Son plus grand succès politique sur la scène nationale, la Lega l’a obtenu en 1994 lorsque, faisant cavalier seul, elle avait empêché l’envoi de Casques bleus suisses à l’étranger. Son referendum ayant abouti, le dernier mot était allé au souverain qui s’y était opposé.

Le sentiment anti-européen viscéral de Giuliano Bignasca a fini par contaminer grand nombre de Tessinois: durant ces dernières années, le canton du Sud des Alpes s’est toujours prononcé contre les relations bilatérales avec l’Union européenne. Le président de la Lega a ainsi été tenu responsable par ses adversaires politiques de la fermeture de son canton vers l’extérieur.

Dans d’autres domaines en revanche, la Lega n’est pas parvenue à ses fins, comme en 2009, lorsqu’elle n’a pas réussi à recueillir les signatures nécessaires en vue d’une initiative  populaire demandant l’ancrage du secret bancaire dans la Constitution.

Hostile aux requérants d’asile et aux étrangers

Le combat contre les abus dans la politique d’asile et contre le surplus de travailleurs étrangers est un autre cheval de bataille de la politique populiste de la Lega. Une attitude qui a valu à Giuliano Bignasca d’être taxé de racisme et de xénophobie. Ce dont il n’a jamais eu cure. Pas plus que des reproches de compter parmi le personnel de son entreprise de construction, un grand nombre de travailleurs frontaliers provenant des provinces italiennes limitrophes.

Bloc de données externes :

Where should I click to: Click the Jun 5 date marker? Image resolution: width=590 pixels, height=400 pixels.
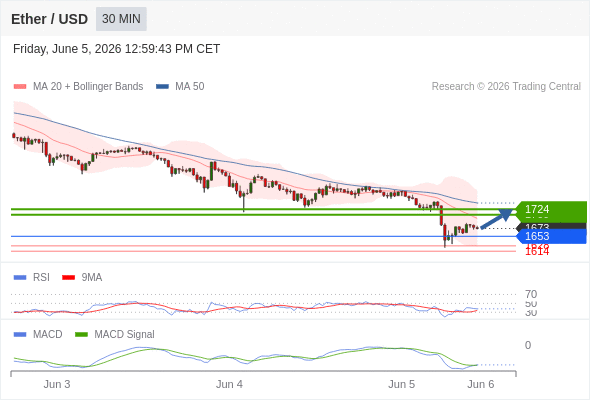pyautogui.click(x=401, y=384)
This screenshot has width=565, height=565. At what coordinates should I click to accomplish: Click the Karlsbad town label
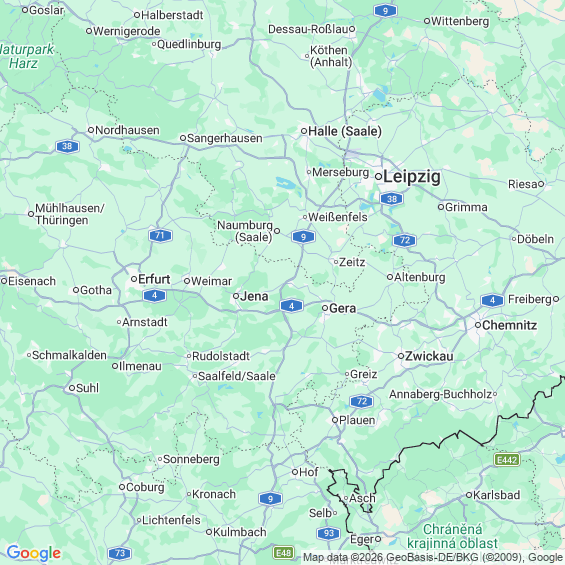point(496,495)
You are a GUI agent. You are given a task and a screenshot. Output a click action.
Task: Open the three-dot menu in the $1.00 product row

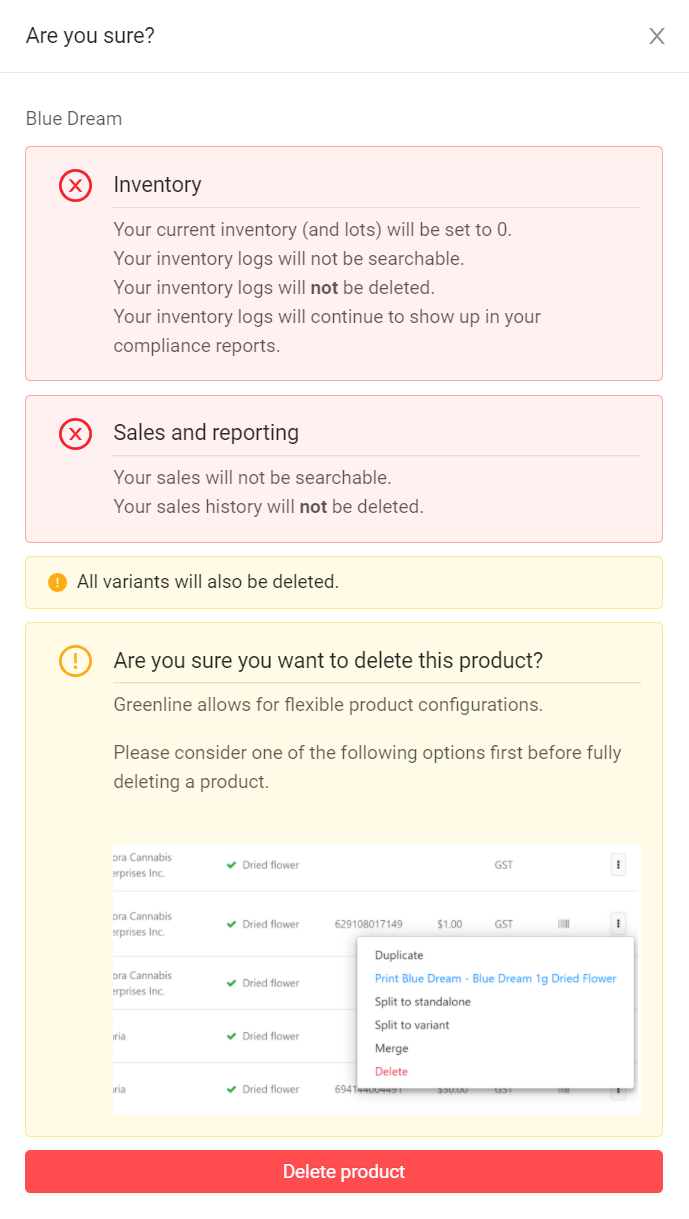(x=618, y=924)
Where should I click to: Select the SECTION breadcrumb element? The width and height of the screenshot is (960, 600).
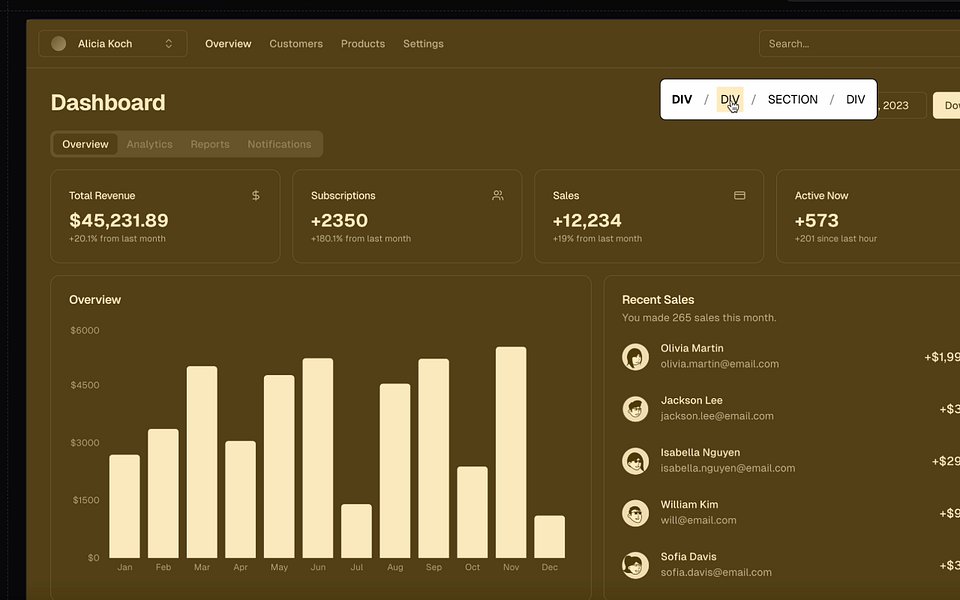[792, 99]
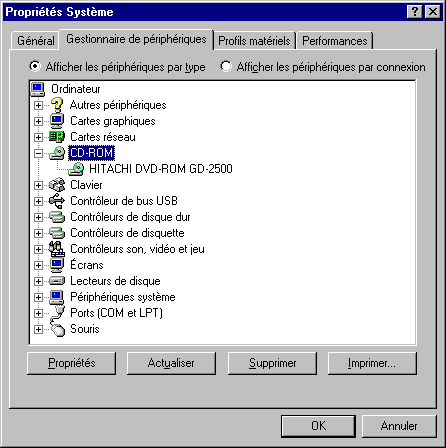The width and height of the screenshot is (446, 448).
Task: Click the Ordinateur computer icon at tree root
Action: coord(37,89)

Ses récentes provocations, publiées dans son organe de presse, Il Mattino della domenica, d’ériger un mur à Chiasso pour protéger le Tessin de l’«invasion» des frontaliers et des requérants d’asile, ont suscité un tollé en Italie.

En fait, la relation de la Ligue des Tessinois avec la Péninsule peut paraître ambiguë. D’une part, Giuliano Bignasca avait créé son mouvement en prenant pour modèle la Ligue du Nord du sénateur Umberto Bossi, ami personnel du Nano, invité à maintes reprises à Lugano. Lorsque la Ligue du Nord s’était alliée au Partito della libertà de l’ex-Premier ministre Silvio Berlusconi, la Ligue des Tessinois était l’unique parti suisse à disposer d’une ligne directe avec Rome.

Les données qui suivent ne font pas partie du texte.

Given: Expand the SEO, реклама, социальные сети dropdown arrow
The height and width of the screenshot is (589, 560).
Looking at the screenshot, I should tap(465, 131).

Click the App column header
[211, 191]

Et jeudi matin, la réaction de la Ligue du Nord, par le biais de Roberto Maroni, récemment nommé président de la Région Lombardie, ne s’est pas fait attendre. Dans une déclaration faite à l’agence italienne de presse Ansa et à la Radio de la Suisse italienne (RSI), Roberto Maroni s’est dit «attristé par la perte d’un ami rude mais génial qui avait su mettre sur pied un mouvement politique qui a donné beaucoup au Tessin et à la Suisse». Roberto Maroni a rappelé l’importance des liens tissés au fil des ans avec Giuliano Bignasca et a souhaité que «le dialogue avec le Tessin, avec la Suisse puisse continuer.»

Nombreuses condamnations

De même qu’il déplorait la mainmise de Rome sur le reste de l’Italie, le défunt n’appréciait pas non plus celle de Berne sur le Tessin. Il parlait souvent des Suisses alémaniques comme de «baillis» et du Conseil national comme d’un «poulailler».

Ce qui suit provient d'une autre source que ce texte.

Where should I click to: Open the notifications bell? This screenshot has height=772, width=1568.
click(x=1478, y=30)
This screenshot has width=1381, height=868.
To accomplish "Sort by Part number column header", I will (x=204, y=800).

Ses critiques virulentes, souvent injurieuses, contre ses adversaires politiques au Tessin et dans le reste du pays lui avaient valu de nombreuses plaintes pénales et une série de condamnations pour calomnie et diffamation. Sa manière d’abaisser ceux qu’il prenait à partie dans les colonnes de son journal avait fini par susciter la réaction de personnalités tessinoises qui se sont constituées en un mouvement anti-Lega baptisé «Belticino». Pour la première fois en plus de 20 ans, les Tessinois qui n’appréciaient pas ses méthodes ont osé le dire publiquement.

Mais Giuliano Bignasca – «au fond j’étais un anarchiste», avait-il dit il y a quelques années en montrant un portrait de Bakounine bien en vue dans son bureau – ex-joueur de football professionnel de Ligue A, devenu un cocaïnomane notoire à l’âge de 40 ans, était aussi apprécié de nombre de petites gens, souvent des personnes âgées, qu’il défendait toutes griffes dehors.

Il avait demandé pour cette couche de la population le versement d’une treizième mensualité de l’assurance vieillesse et une diminution des impôts, propositions repoussées en votation populaire. Il se battait aussi pour la création d’une assurance-maladie unique, se trouvant en cela sur la même longueur d’onde que le Parti socialiste.